LPA toured the facility inside and out with the Administrator. LPA observed the following:
* Upon entry, temperature was taken and logged. Staff and Residents' temperature are taken and documented daily.
* There is one entry point for all visitors.
* Covid-19 signage are posted around the facility and in the bathrooms.
* Staff were wearing face coverings.
* Food supplies were adequate.
* Bathrooms are stocked with soap and paper towels.
* Extra PPE supplies are stored in the garage.
* Knives, disinfectants, and cleaning solutions are locked.
* Medications were reviewed for all 5 residents and are being administered as prescribed by the physician.

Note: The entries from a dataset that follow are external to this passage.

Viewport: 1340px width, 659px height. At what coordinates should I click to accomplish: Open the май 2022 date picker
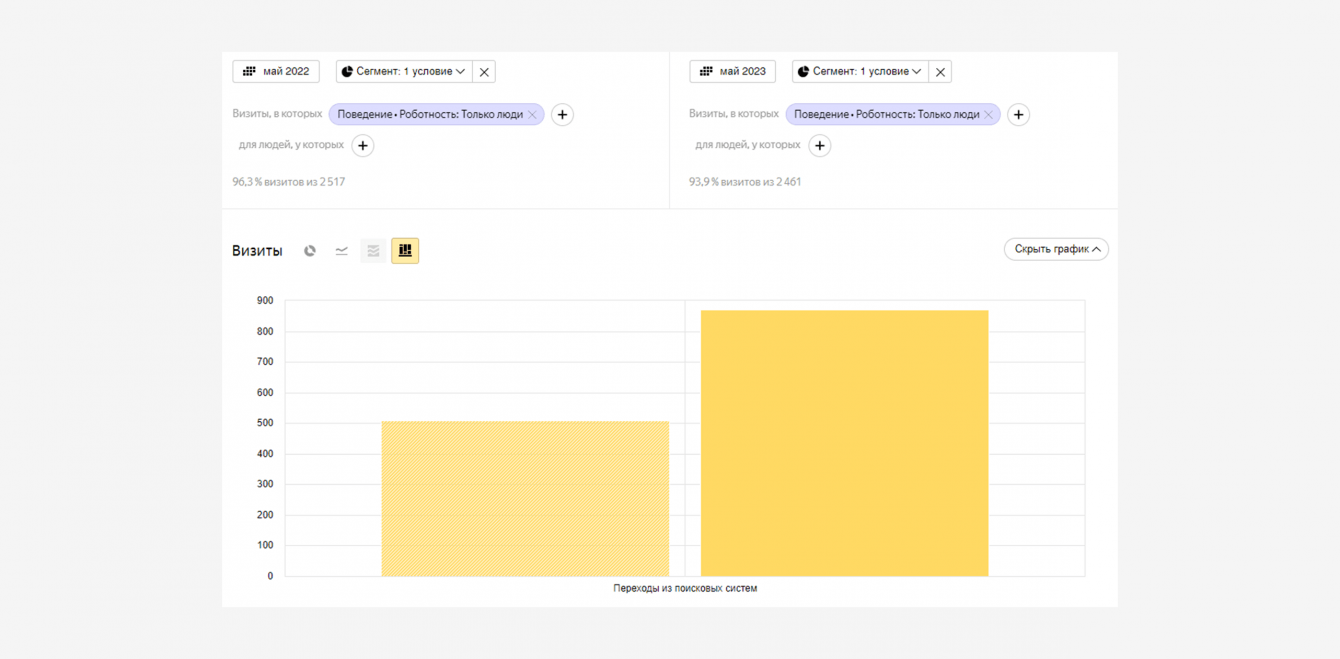[x=276, y=72]
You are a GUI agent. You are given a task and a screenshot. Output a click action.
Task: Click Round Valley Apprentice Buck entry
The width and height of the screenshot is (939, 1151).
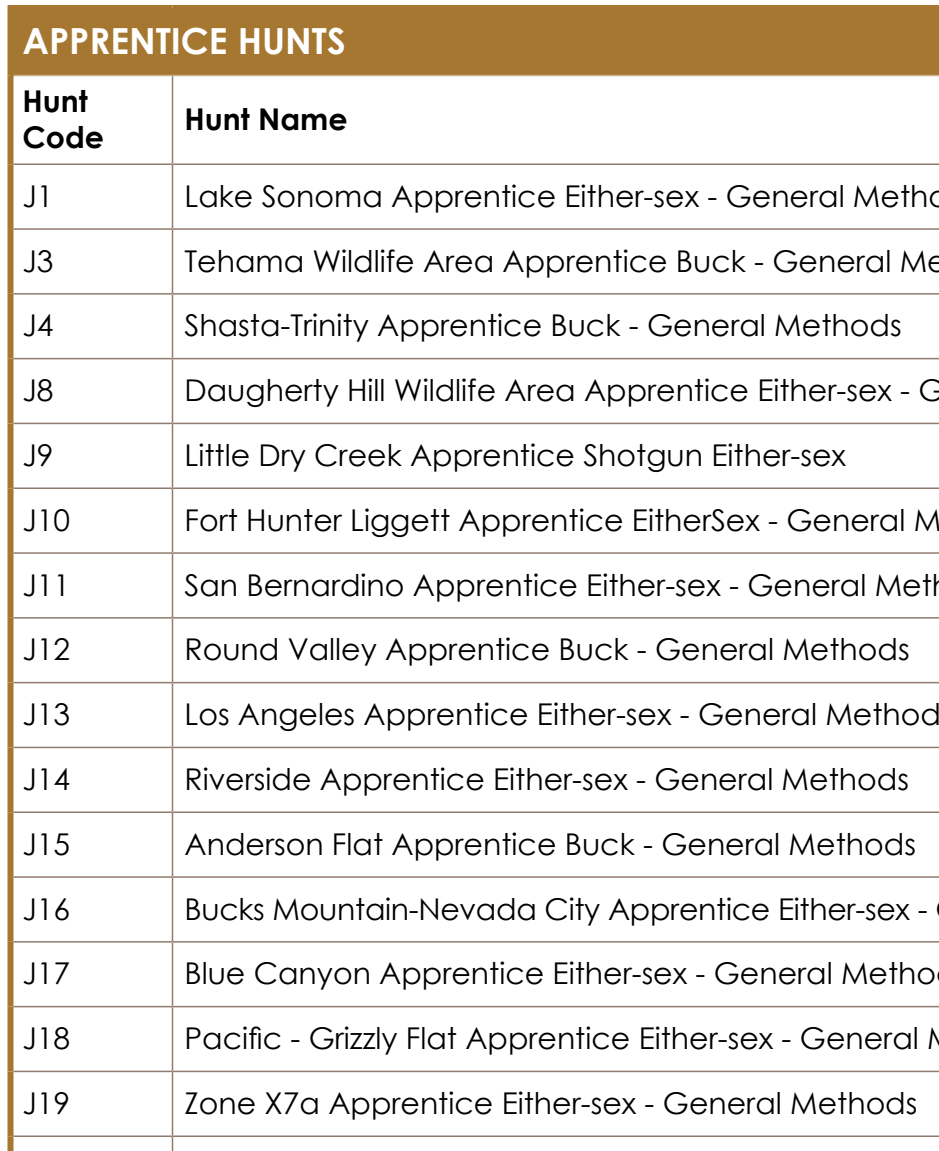point(547,650)
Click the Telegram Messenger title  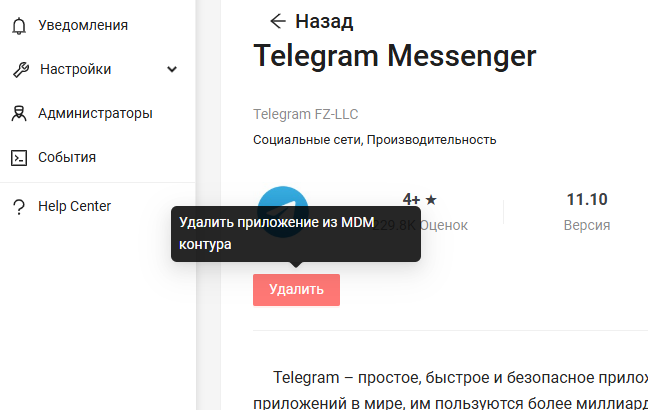tap(395, 56)
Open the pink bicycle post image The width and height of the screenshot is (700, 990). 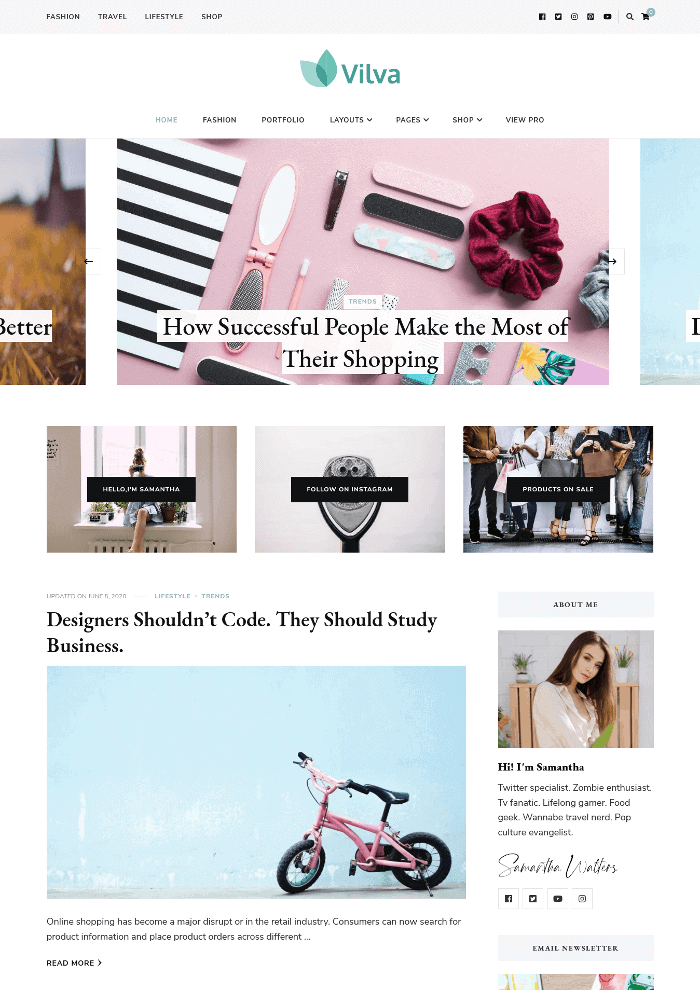click(256, 782)
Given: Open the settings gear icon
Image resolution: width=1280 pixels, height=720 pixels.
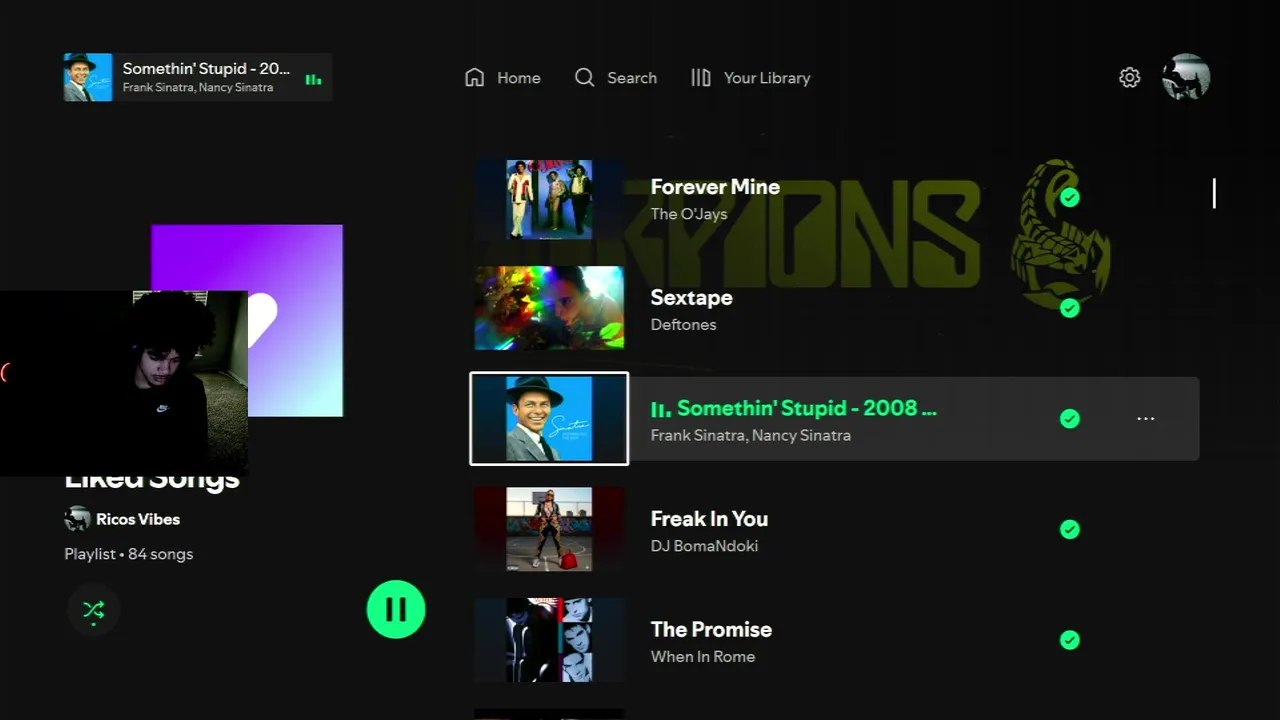Looking at the screenshot, I should pos(1129,77).
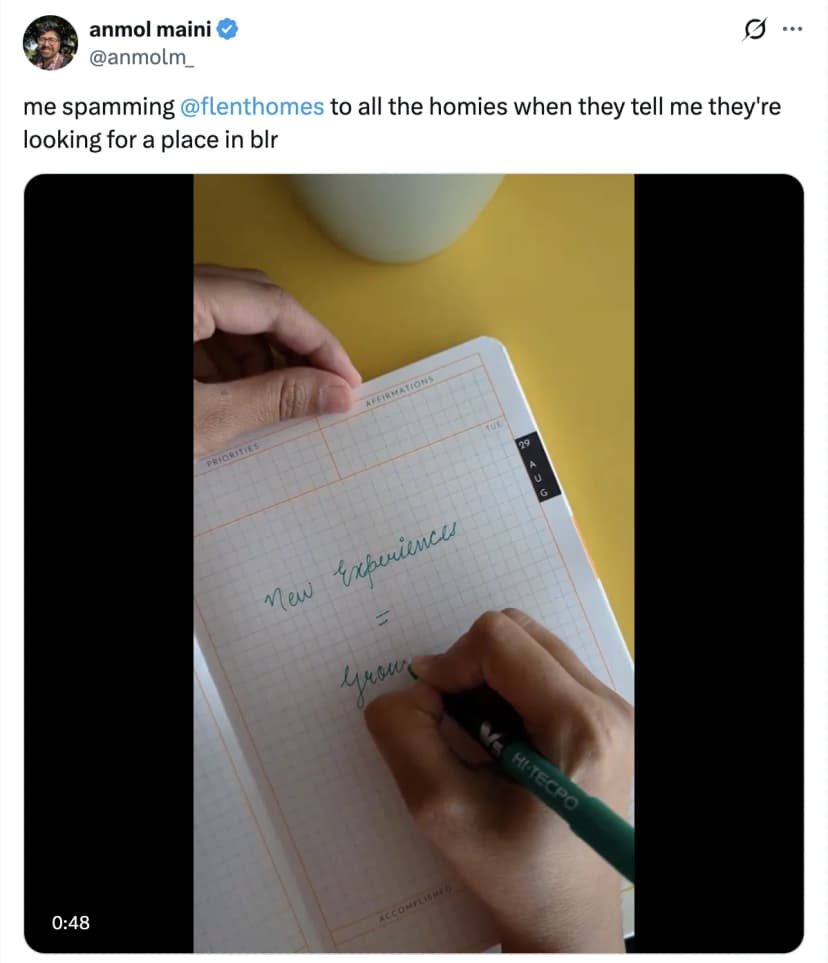The width and height of the screenshot is (828, 963).
Task: Click the 0:48 video duration badge
Action: click(x=70, y=922)
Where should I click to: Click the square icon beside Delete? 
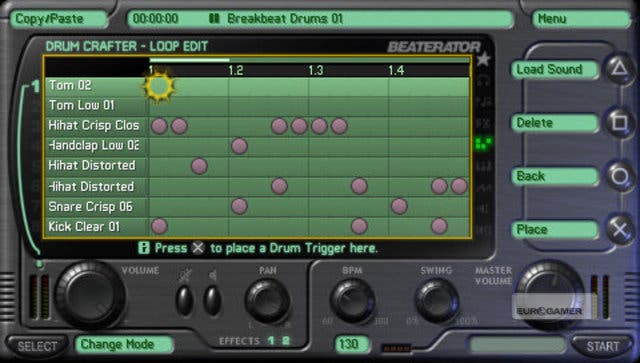point(620,122)
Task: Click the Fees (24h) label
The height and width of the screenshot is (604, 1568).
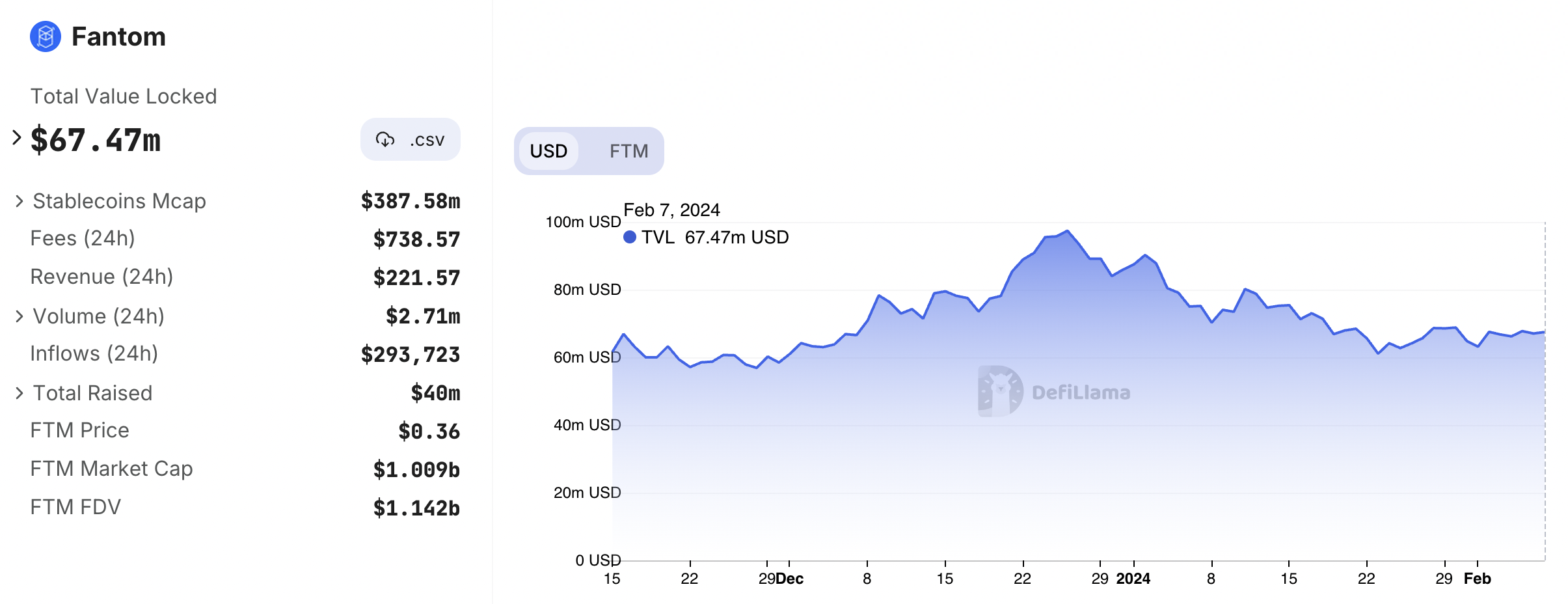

* Residents' files have updated emergency contact information.
* No staff files were reviewed today.

There were no deficiencies observed during the visit today. An exit interview was conducted and the report along with appeal rights were given to the Administrator.
SUPERVISORS NAME: Lisa Hicks
LICENSING EVALUATOR NAME: Cynthia D Chan
LICENSING EVALUATOR SIGNATURE: DATE: 10/19/2021
I acknowledge receipt of this form and understand my licensing appeal rights as explained and received.
FACILITY REPRESENTATIVE SIGNATURE: DATE: 10/19/2021
This report must be available at Child Care and Group Home facilities for public review for 3 years.